Yvan Neyou revient sur sa mise à l’écart à l’ASSE, entre rumeurs, perte de statut et départ forcé après la CAN 2022. Un récit sincère d’une fin d’aventure douloureuse. Photo : ASSEofficiel
De la finale de Coupe à l’exil : Neyou décrit son passage à Sainté
Arrivé à l’ASSE à l’été 2020, Yvan Neyou avait tout pour écrire une belle histoire. Révélation dès la finale de Coupe de France face au PSG, Neyou s’impose rapidement dans le milieu rajeuni voulu par Claude Puel. Sa première saison laisse entrevoir un joueur mobile, technique et pleinement intégré au projet. Pourtant, tout bascule après son retour de la CAN 2022 : soudain mis à l’écart, sans explication claire selon lui, il perd sa place et voit son image se brouiller auprès d’une partie du public. Accusé à tort de nonchalance, il dit avoir souffert de cette incompréhension, au point d’être « limite en dépression ». La relégation, puis la nécessité de réduire la masse salariale, scellent définitivement son départ malgré son souhait de rester. Prêté à Leganés avant d’y être transféré en 2023, il quitte Saint-Étienne avec un sentiment d’inachevé et la conviction de n’avoir jamais cessé d’être professionnel.

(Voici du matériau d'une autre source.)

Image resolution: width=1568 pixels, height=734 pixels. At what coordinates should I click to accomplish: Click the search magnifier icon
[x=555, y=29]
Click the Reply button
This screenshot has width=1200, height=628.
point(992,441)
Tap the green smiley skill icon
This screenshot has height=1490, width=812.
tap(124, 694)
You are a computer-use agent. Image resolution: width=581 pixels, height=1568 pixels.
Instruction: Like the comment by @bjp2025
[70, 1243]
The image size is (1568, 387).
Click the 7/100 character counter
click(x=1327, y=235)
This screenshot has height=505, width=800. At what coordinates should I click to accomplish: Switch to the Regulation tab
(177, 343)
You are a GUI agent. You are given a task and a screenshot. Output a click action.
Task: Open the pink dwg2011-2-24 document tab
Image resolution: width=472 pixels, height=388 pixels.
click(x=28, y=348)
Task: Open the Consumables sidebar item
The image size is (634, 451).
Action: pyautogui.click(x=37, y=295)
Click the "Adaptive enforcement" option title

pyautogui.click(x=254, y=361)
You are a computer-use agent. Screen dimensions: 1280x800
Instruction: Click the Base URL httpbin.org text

L’ancien milieu de terrain camerounais s’est exprimé sur sa situation, comme il l’a confié à nos confrères de So Foot.
Pas Neymar, juste Neyou. ASSEofficiel.
L’ancien milieu des Verts décrit une fin d’aventure éprouvante
Quand Yvan Neyou évoque la fin de son aventure à Saint-Étienne, ses mots trahissent une période lourde, presque suffocante. Selon lui, il a vécu « limite en dépression à la fin », tant sa mise à l’écart a été soudaine et difficile à comprendre. Du jour au lendemain, il n’était plus dans les plans, sans véritable explication, comme si tout ce qu’il avait construit disparaissait d’un coup.
Pourtant, ce brusque changement, il ne l’a jamais provoqué. Neyou insiste : « À aucun moment je ne suis parti dans le bureau pour demander à partir, jamais de la vie ! » Il voulait continuer, s’accrocher, mais il a simplement vu les portes se refermer sans pouvoir les rouvrir. C’est d’ailleurs ce sentiment d’injustice qui lui a laissé un goût amer.
Ce qui le touche encore davantage, c’est la manière dont son image s’est progressivement abîmée. Il raconte combien il souffrait de voir certains supporters se faire une idée fausse de lui : « On pense que je suis un branleur, que je m’en fous, alors que ça n’a rien à voir. » Il se voyait, au contraire, comme un joueur investi, concentré, prêt à se battre. Mais les bruits qui circulaient racontaient autre chose, et il n’a jamais eu l’occasion de donner sa version.
Le tournant apparaît clairement à son retour de la CAN. Il pensait retrouver naturellement sa place, mais Pascal Dupraz, nommé sur le banc, lui tient un discours frontal : « Écoute, t’es parti à la CAN, il y a des milieux qui étaient là, ils ont fait le boulot… donc je ne vois pas pourquoi tu repasserais devant eux. J’ai pas besoin de toi. » On l’envoie alors en réserve, loin du groupe professionnel. Lui qui, parfois, portait le brassard se retrouve soudain simple spectateur.
Ce contraste brutal le marque profondément. Il se souvient de ces coéquipiers lui répétaient : « Yvan, si tu continues comme ça, tu vas jouer la Ligue des champions l’année prochaine. » Et quelques semaines plus tard, il n’est même plus dans le groupe. Une chute vertigineuse, presque irréelle.
C’est après le départ de Claude Puel que tout change. « On dirait que je suis passé du tout au rien », résume-t-il. Une phrase qui traduit parfaitement cette sensation d’être effacé, oublié, sans raison valable.
Avec le recul, il décrit ce mécanisme comme un processus presque mécanique : « Si tu veux tuer ton chien, tu dis qu’il a la rage. » À ses yeux, une fois catalogué, les rumeurs ont fait le reste. Et face à leur accumulation, il a choisi le silence. « Il y a eu tellement de choses qui sont sorties sur moi… j’ai même pas parlé une fois. »
Ainsi, lorsqu’il quitte Saint-Étienne, ce n’est ni dans la colère ni dans la révolte, mais dans la résignation. Il confie être parti « la tête basse », avec le regret d’une histoire qui aurait pu être belle, mais qui s’est achevée dans l’incompréhension.